In a little over four weeks Schweppes will become a member of a growing band of advertisers – those exploring the world of broadcasting.
The vehicle it has chosen is the staging of the second Schweppes Euro BaSchhh – an alternative Eurovision song contest to be broadcast on Channel 4 on May 2. Broadcast after midnight and featuring bands which have already struck record deals, it will not in itself set new standards in broadcasting.
But it is another milestone along the road to more advertiser-funded programming in the UK. The advent of digital television will give more scope to advertisers. Broadcasters, working on restricted budgets, will welcome them as cheap programme-makers and even sponsors for whole channels.
At the moment brands have to circumnavigate a complex web of rules drawn up by the Independent Television Commission (ITC) in order to sponsor or produce programming. It prevents sponsors’ names appearing in programme titles on ITV, C4 and C5, unless the title is actually that of a sponsored event.
The Schweppes Euro BaSchhh, falls into this latter category. “The ITC has given us the tick,” says Schweppes marketing director Andrew Mann. He claims last year’s non-televised event met with such a positive response that a slot on TV has been secured. Now the event is credible we can go on to TV,” adds Mann. “It’s an event that we have developed in association with P@AMRA, the Performing Music Rights Association.”
The event, fronted by Sara Cox, host of C5’s Exclusive, and comedian Jeff Green, is being filmed by the production company Rapido. Funding for the event and the production comes from Schweppes.
The deal follows in the footsteps of a host of other brands and their event-led programmes, such as C4’s the Brats – the NME Music Awards – and C5’s Pepsi Chart. The area is controlled by rule 13 of the ITC’s code of programme sponsorship. It states that broadcast coverage of a programme may also be sponsored, even by the same sponsor as that of the event, or location.

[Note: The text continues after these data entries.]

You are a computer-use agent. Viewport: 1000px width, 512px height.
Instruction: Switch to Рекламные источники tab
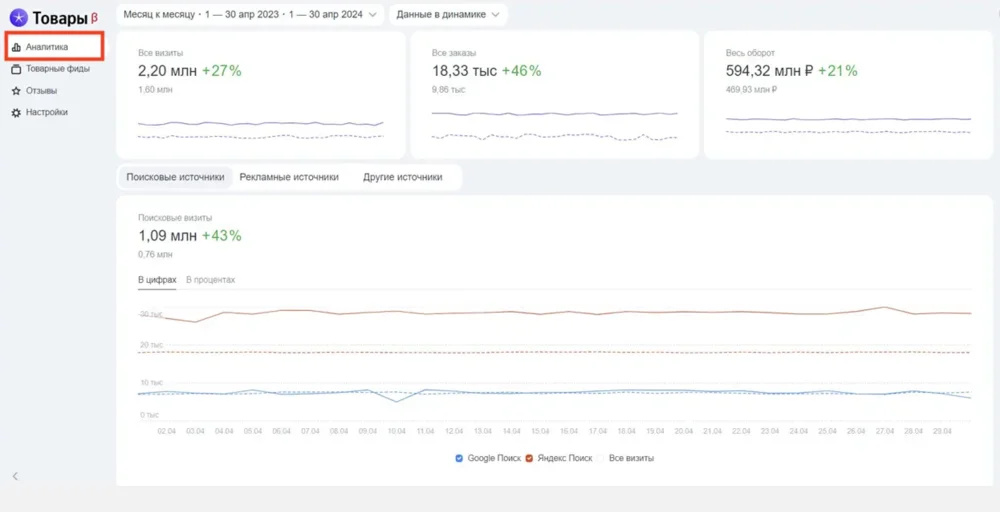[289, 177]
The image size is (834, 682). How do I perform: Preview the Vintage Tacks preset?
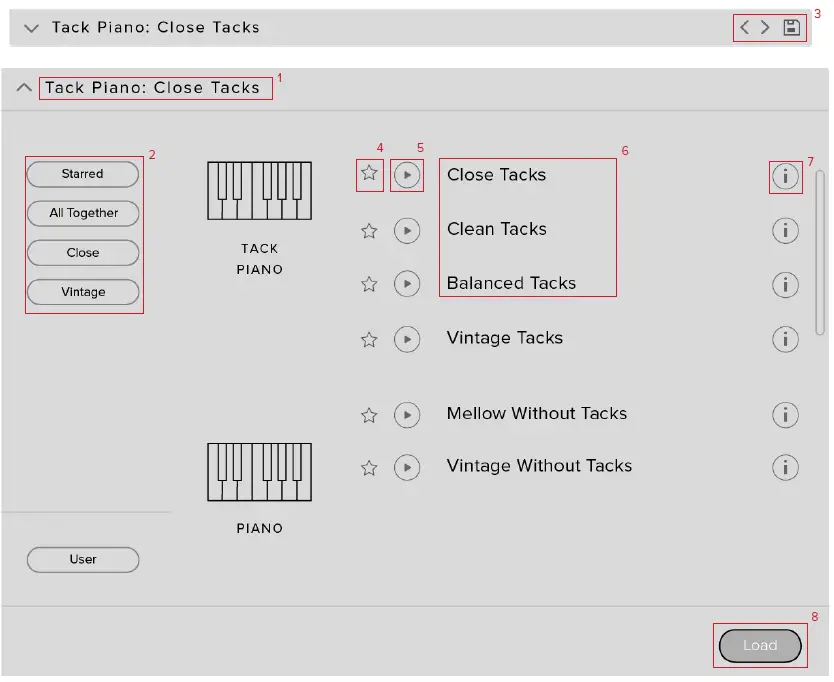pyautogui.click(x=406, y=339)
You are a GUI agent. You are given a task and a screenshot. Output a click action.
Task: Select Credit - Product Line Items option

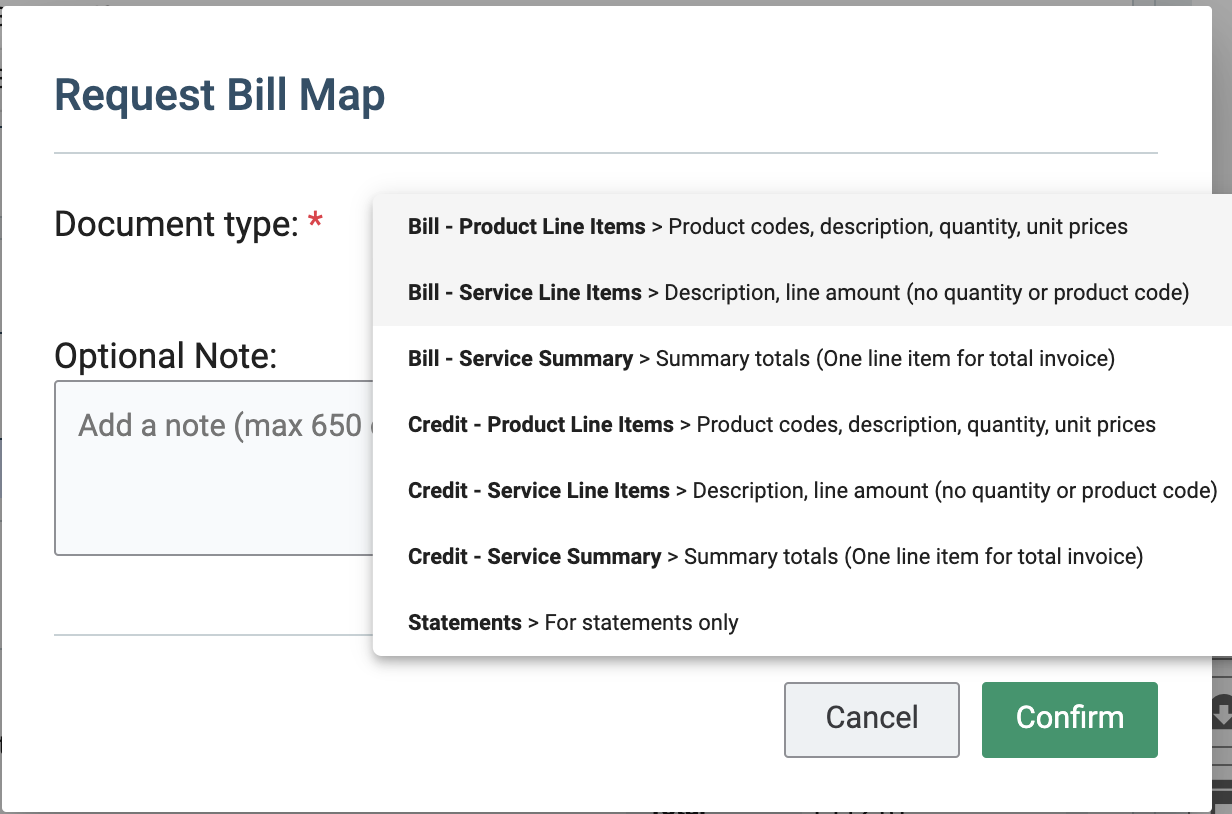tap(781, 425)
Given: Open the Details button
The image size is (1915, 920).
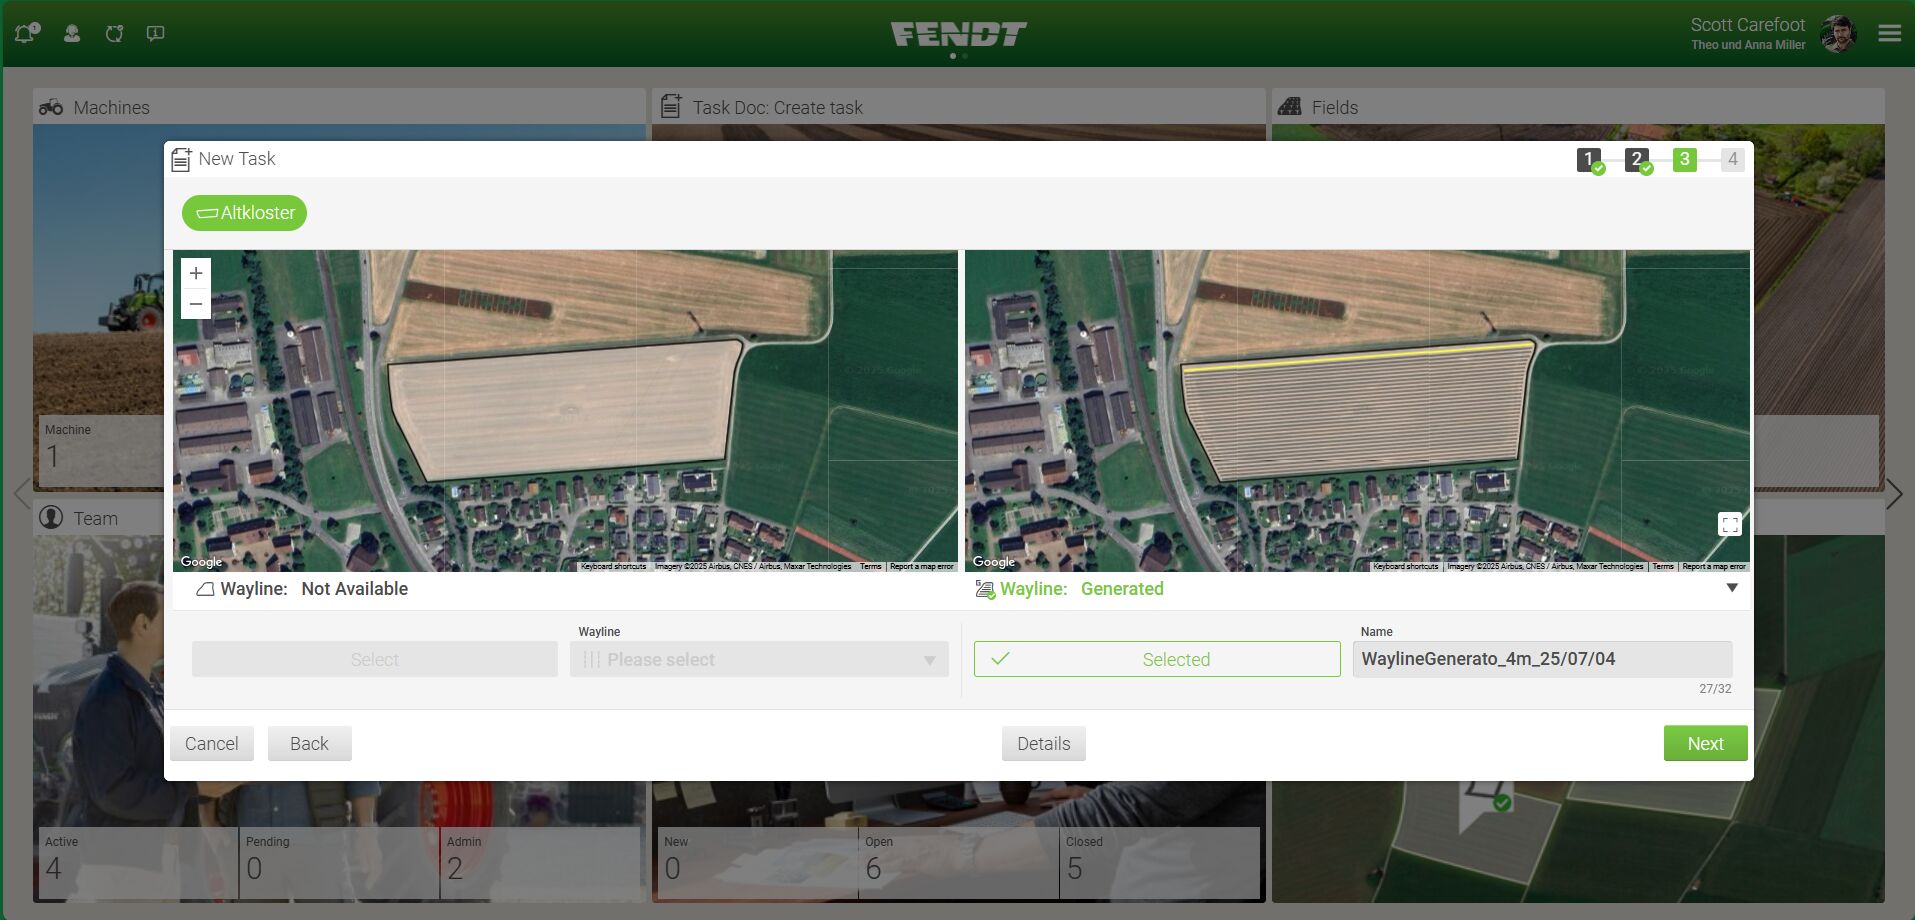Looking at the screenshot, I should tap(1043, 743).
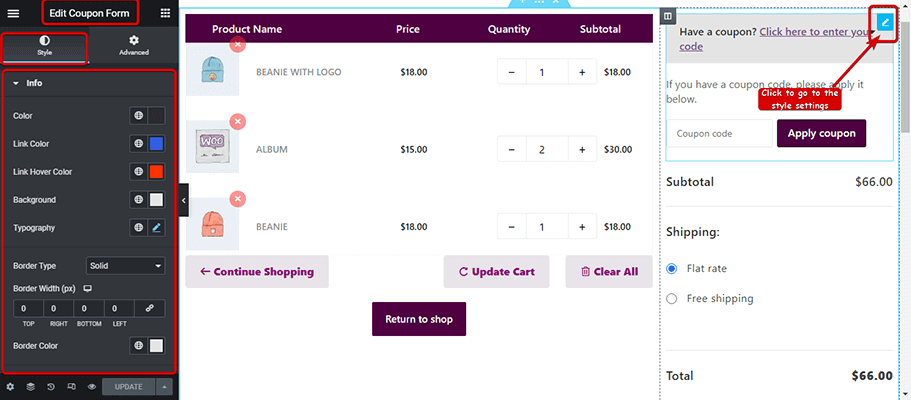Click the blue edit pencil on coupon widget
Image resolution: width=911 pixels, height=400 pixels.
click(x=885, y=23)
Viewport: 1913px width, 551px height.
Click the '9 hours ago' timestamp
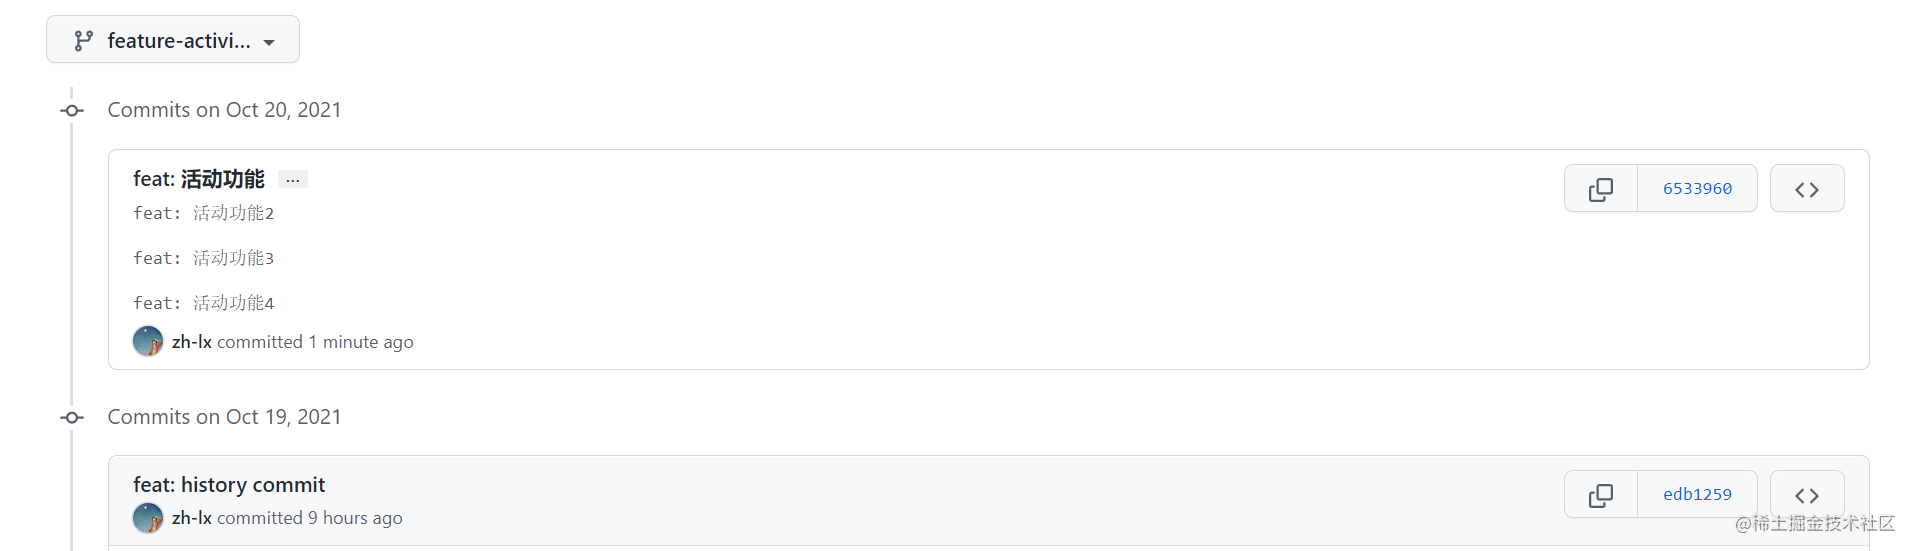click(355, 518)
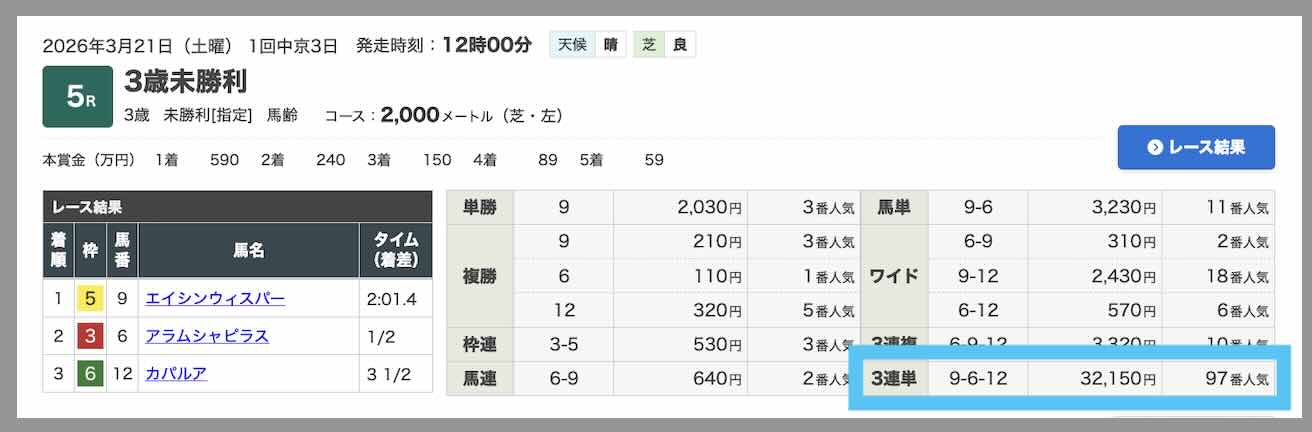This screenshot has height=432, width=1312.
Task: Select the 単勝 payout row label
Action: click(x=480, y=208)
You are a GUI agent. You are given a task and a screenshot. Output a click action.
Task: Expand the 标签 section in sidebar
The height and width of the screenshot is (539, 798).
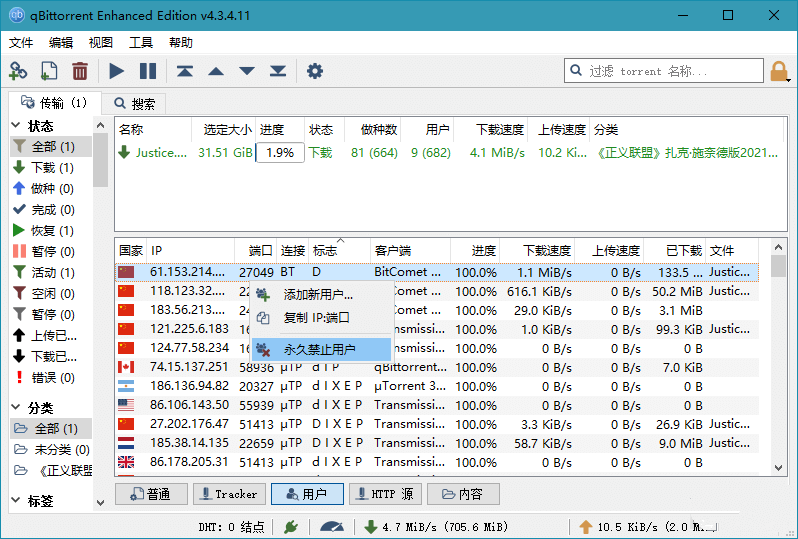click(16, 501)
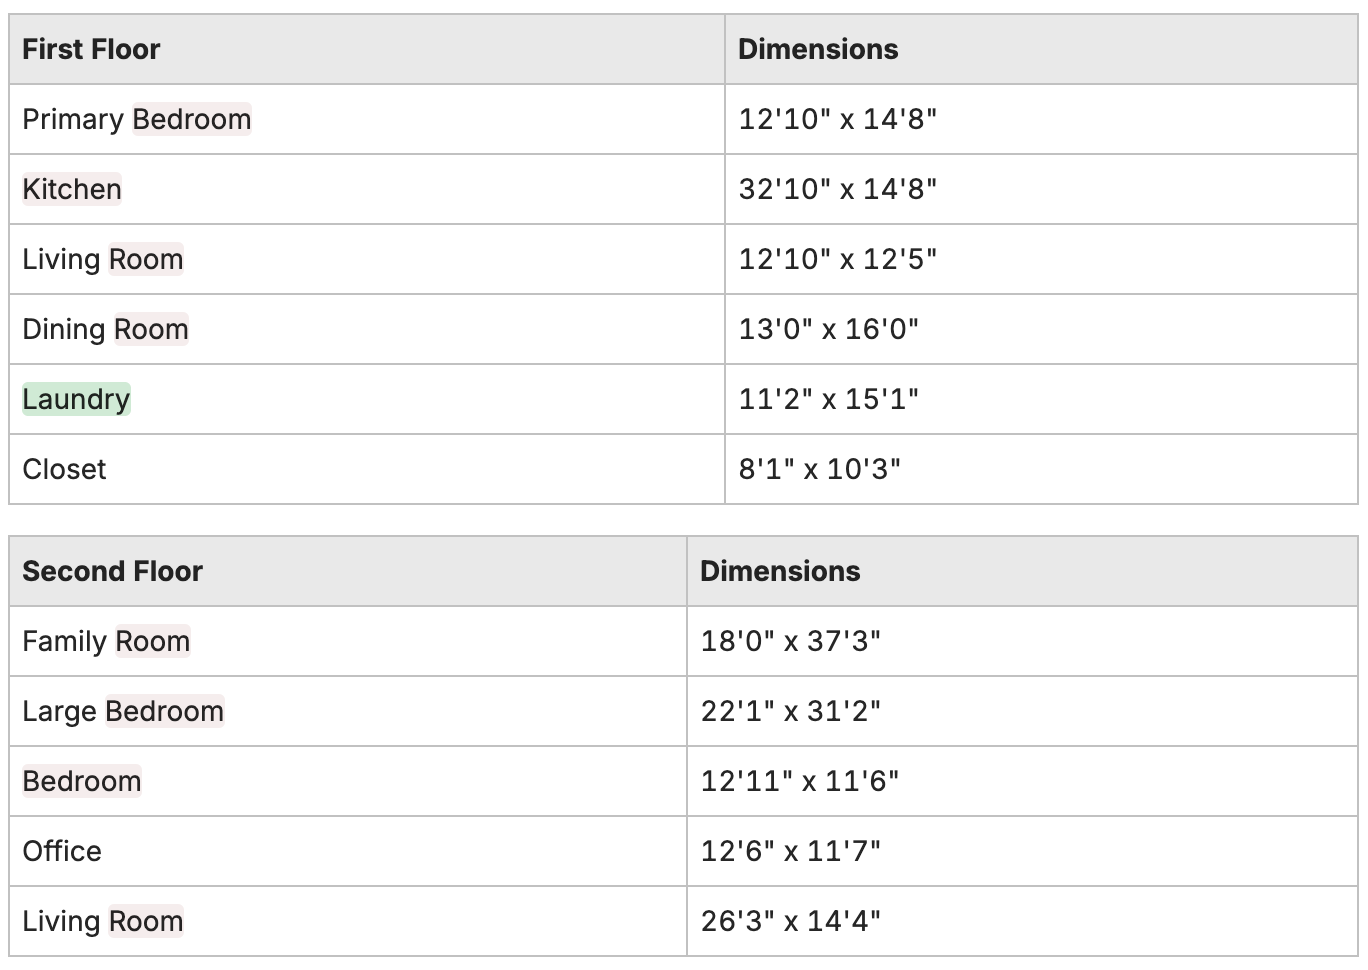Click the 12'6" x 11'7" Office dimensions
The image size is (1368, 970).
[x=791, y=851]
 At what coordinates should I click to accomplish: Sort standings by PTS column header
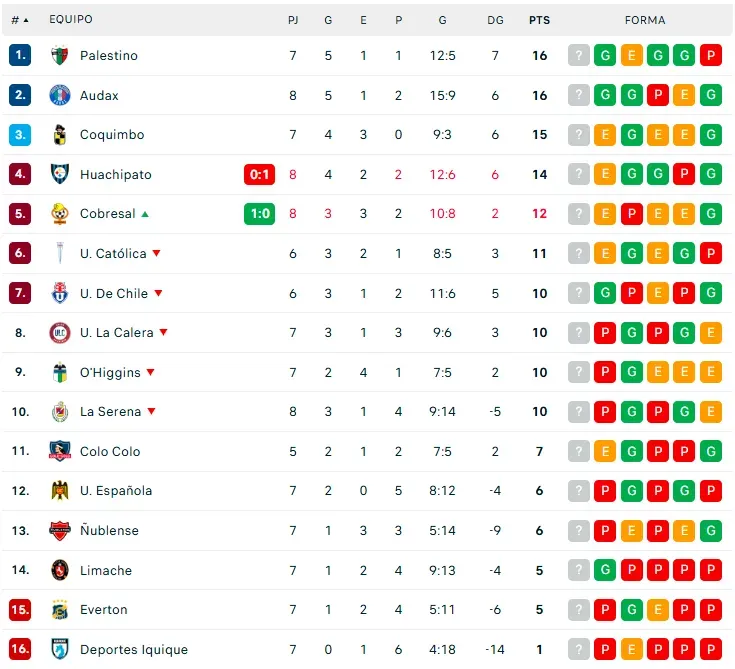tap(539, 20)
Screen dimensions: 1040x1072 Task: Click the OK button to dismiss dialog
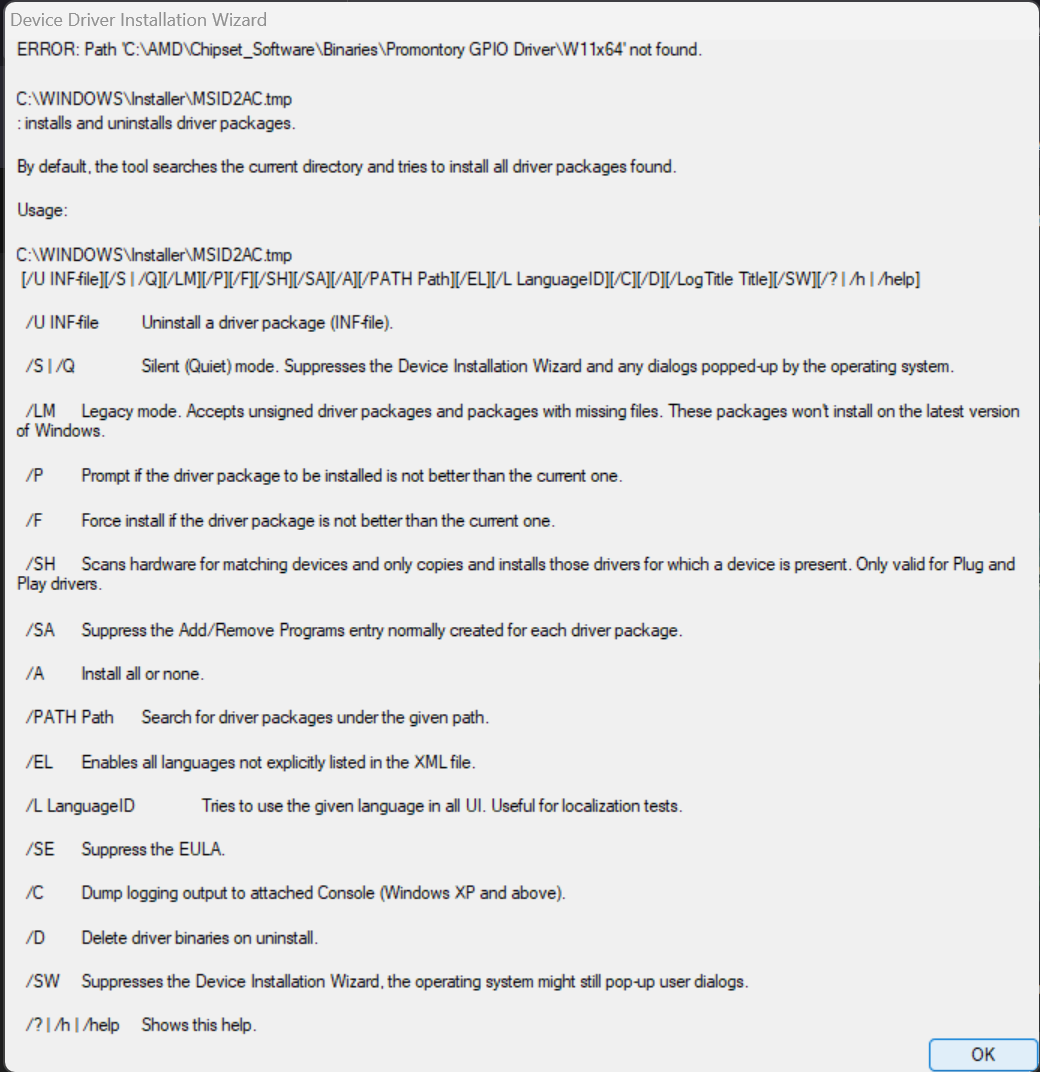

Therefore brands can effectively pay for the event, named after the product, as well as covering the production costs of the programme. But the event has to be organised by an independent third party.
Visual or aural references made to branding, signage or advertising at the event must be limited to what can be justified by the editorial needs of the programme and would only be acceptable provided the event has “bona fide non-television status”.
To secure that status: “The development and running of the event must be done by a body whose existence is independent of television, advertising and promotional interests; television coverage must not be the principal purpose of the event; and the event must be open to members of the public, irrespective of whether or not it is televised.”
It is this issue of “independence” which causes most confusion. “These three conditions must be satisfied for the sponsor to get its name in the title of the programme,” says Martin Hart, head of sponsorship at the ITC. “The advertiser must be at arm’s length.”
But that condition is not entirely unambiguous in the Schweppes deal. And critics of C5’s Pepsi Chart show highlighted another area of confusion – whether the show was an “established event” and therefore acceptable under the ITC guidelines.
“The word ‘established’ doesn’t appear in the codes,” says Hart, who claims that even so, the event can trace its roots to the independent radio show. He says the emphasis is more on the fact that the running and organisation of the event is done on an independent basis.
The Pepsi Chart was organised by an events company.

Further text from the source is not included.